** BEGIN **
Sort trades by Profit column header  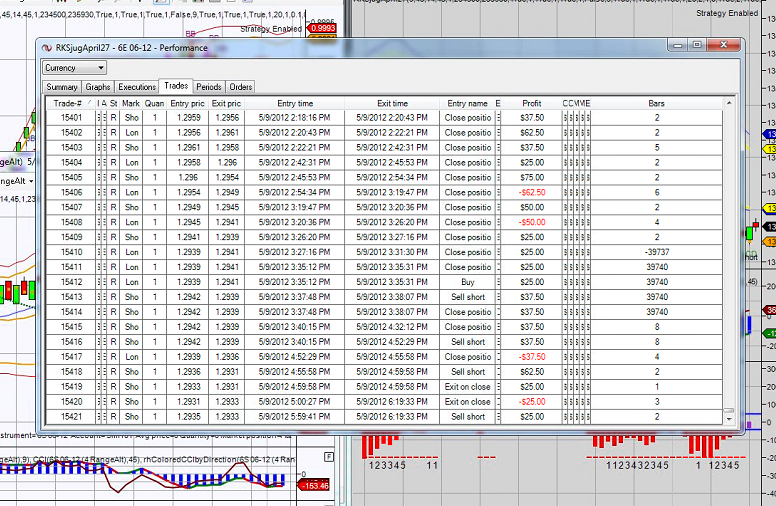click(532, 103)
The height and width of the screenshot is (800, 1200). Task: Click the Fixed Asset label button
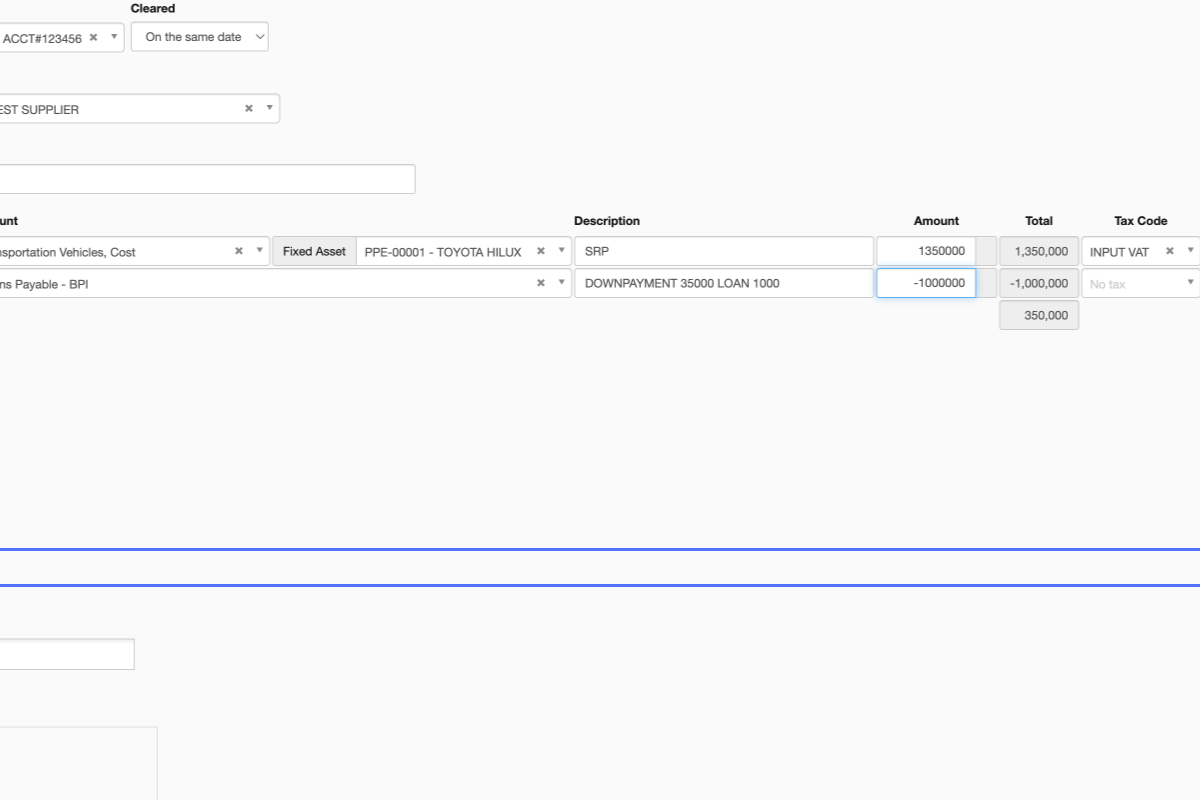[314, 252]
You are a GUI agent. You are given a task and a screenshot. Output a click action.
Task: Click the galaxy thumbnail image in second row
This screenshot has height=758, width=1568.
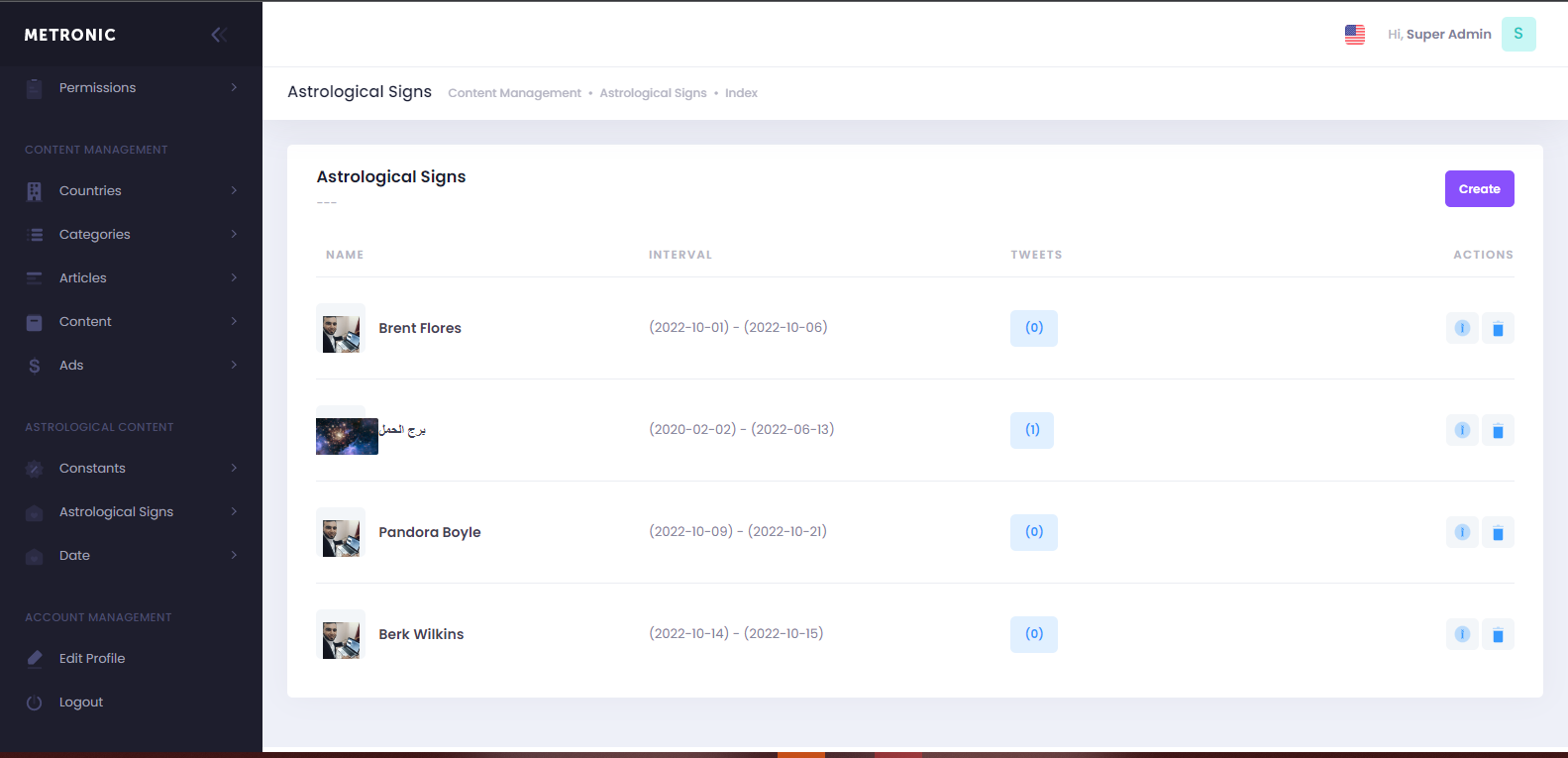click(347, 436)
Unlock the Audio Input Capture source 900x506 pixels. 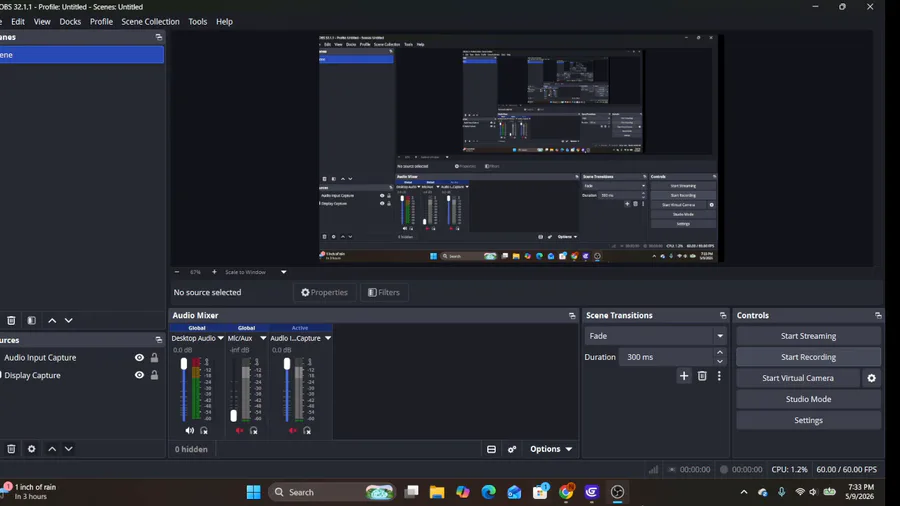pyautogui.click(x=154, y=357)
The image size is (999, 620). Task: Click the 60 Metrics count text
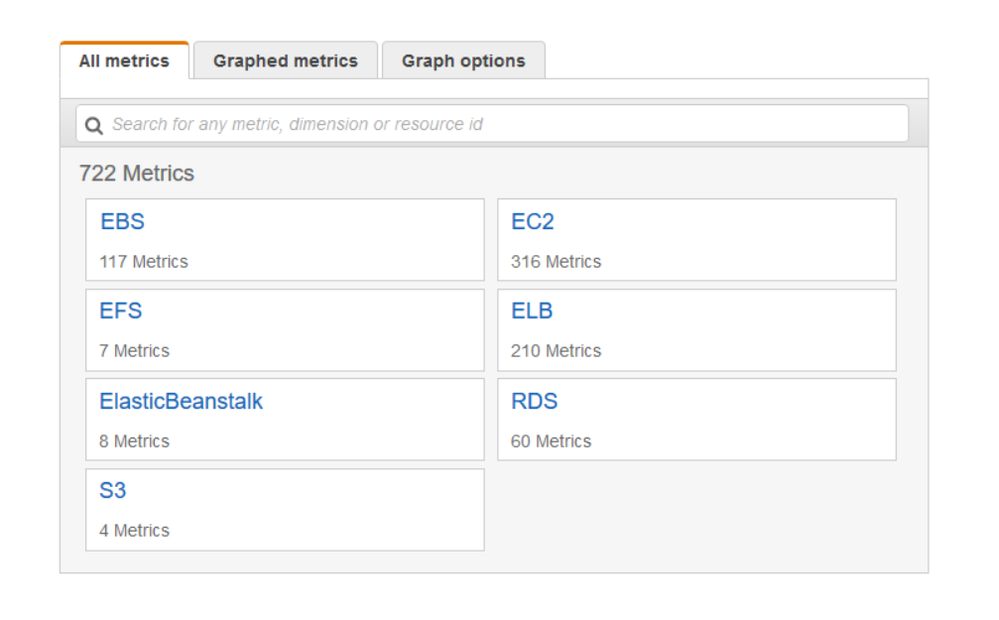click(551, 441)
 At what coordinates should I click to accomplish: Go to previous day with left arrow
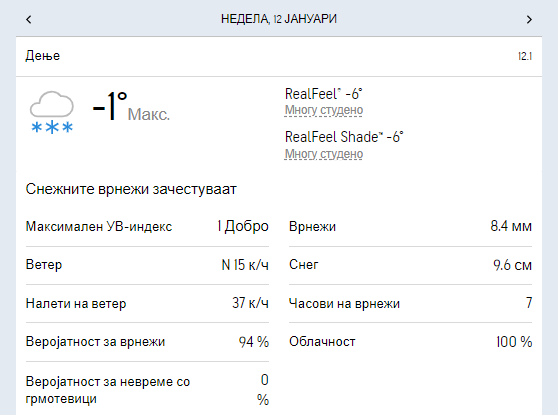pos(29,19)
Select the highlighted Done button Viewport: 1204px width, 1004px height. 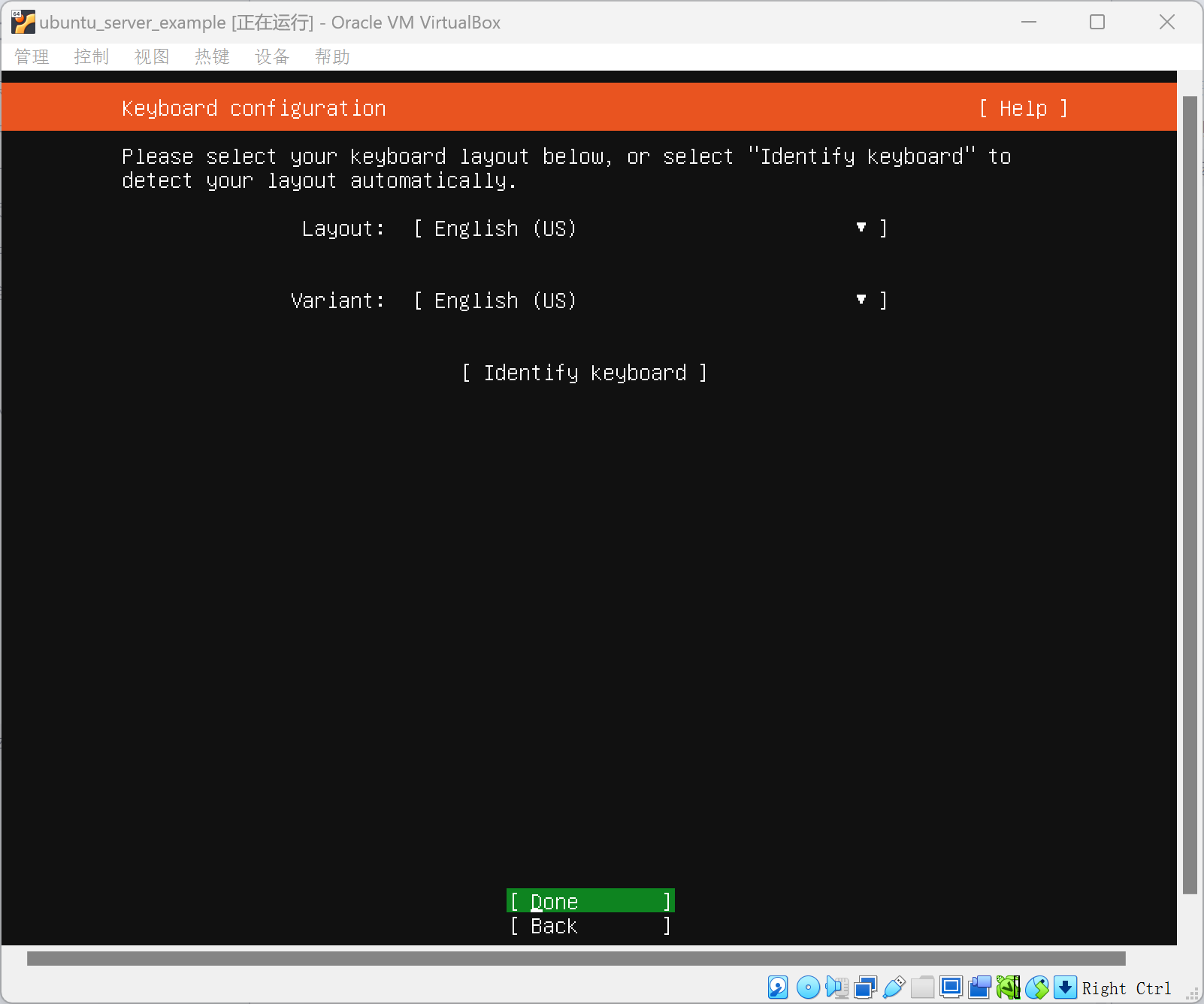point(590,901)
** END **
# CHALLENGE
Copy the entries word for word from the line with "You are a GUI" to the line with "click(347, 436)", including both of those lines, and leave out the pictures.

# FINAL RESULT
You are a GUI agent. You are given a task and a screenshot. Output a click action.
Task: Click the galaxy thumbnail image in second row
This screenshot has height=758, width=1568.
click(347, 436)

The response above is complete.